D. Joaquim Mendes afirmou que a iniciativa representa uma realidade “invisível, geográfica e socialmente”

Foto: AE/LFS

Fátima, 18 set 2021 (Ecclesia) – A Pastoral Penitenciária viveu este sábado a sua peregrinação nacional ao Santuário de Fátima e o coordenador nacional, padre José Luís Gonçalves, disse à Agência ECCLESIA que é “um caminho feito em nome dos que não podem caminhar”.

“É a quinta vez que cá vimos, não viemos tantos como era habitual devido à pandemia, mas é um momento importante para quem veio e para criar relação com os que não puderam vir mas necessitam; os visitadores precisam deste caminho feito por nós mas que é também feito em nome dos que não podem caminhar”, disse padre José Luís Gonçalves à Agência ECCLESIA. 

Nesta peregrinação, que iniciou com a Via Sacra, até ao Calvário Húngaro, seguida de almoço partilhado, participaram ex-reclusos, famílias, voluntários, guardas prisionais, assistentes espirituais e religiosos prisionais o que, segundo o assistente nacional, “mostra a transversalidade do ministério da prisão”.

“Não podemos ver o recluso fechado ali, temos de ver uma família, um bairro, e uma comunidade, um conjunto de profissionais que giram à sua volta para permitir o melhor que a sociedade tem para eles”, refere o sacerdote.

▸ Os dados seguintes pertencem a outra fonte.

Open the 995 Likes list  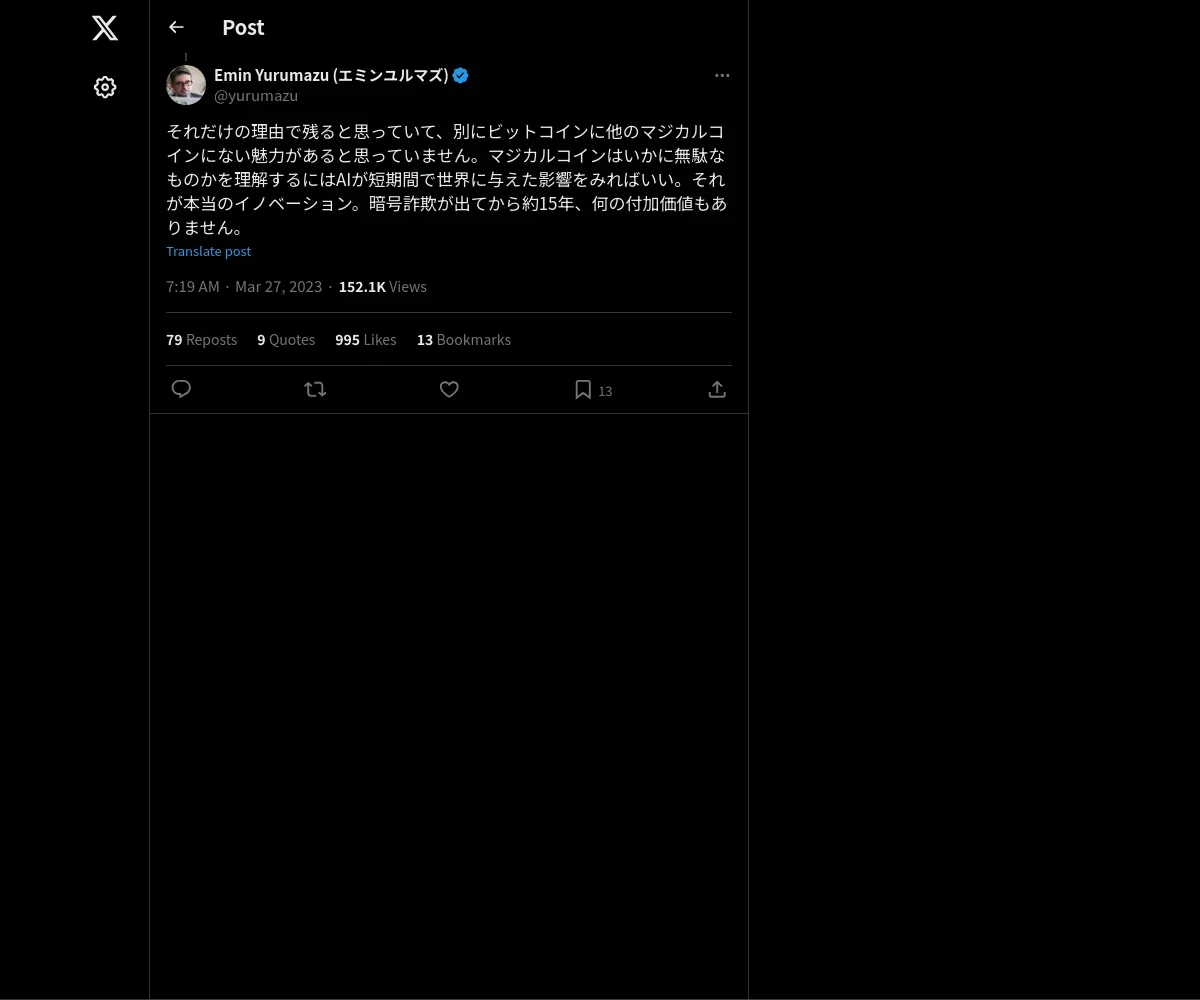click(365, 340)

D. Joaquim Mendes, bispo auxiliar de Lisboa, que acompanha a Pastoral Penitenciária no seio da Conferência Episcopal Portuguesa, adiantou também à Agência ECCLESIA que esta é uma “peregrinação representativa de uma realidade que é invisível geográfica e socialmente que são as prisões, os reclusos, a verdadeira periferia, apesar de terem cama e comida, não têm liberdade”.

“No grupo que aqui está queremos trazer da periferia ao centro os que estão privados de liberdade nas cadeias, confiá-los a Nossa Senhora e, ao mesmo tempo dar voz e visibilidade porque as cadeias são invisíveis”, explicou.

Do programa da peregrinação constou também a Eucaristia, presidida por D. Joaquim Mendes, onde na sua homilia apontou a necessidade de remover a “desconfiança e o medo” perante as prisões que ainda são olhadas como “lugares de exclusão, de pobreza, de dor e de solidão”.

“As prisões desafiam a cultura do descartável a que é necessário contrapor a lógica da reabilitação e da inclusão, inspirada no Evangelho, que nos compromete como cristãos e como Igreja, onde Cristo está e nos chama”, proferiu.

Este ano a Pastoral Penitenciária de Portugal já realizou o seu XVI Encontro Nacional, em dois momentos, um presencial e outro online, nos dias 21 de junho e 10 de julho.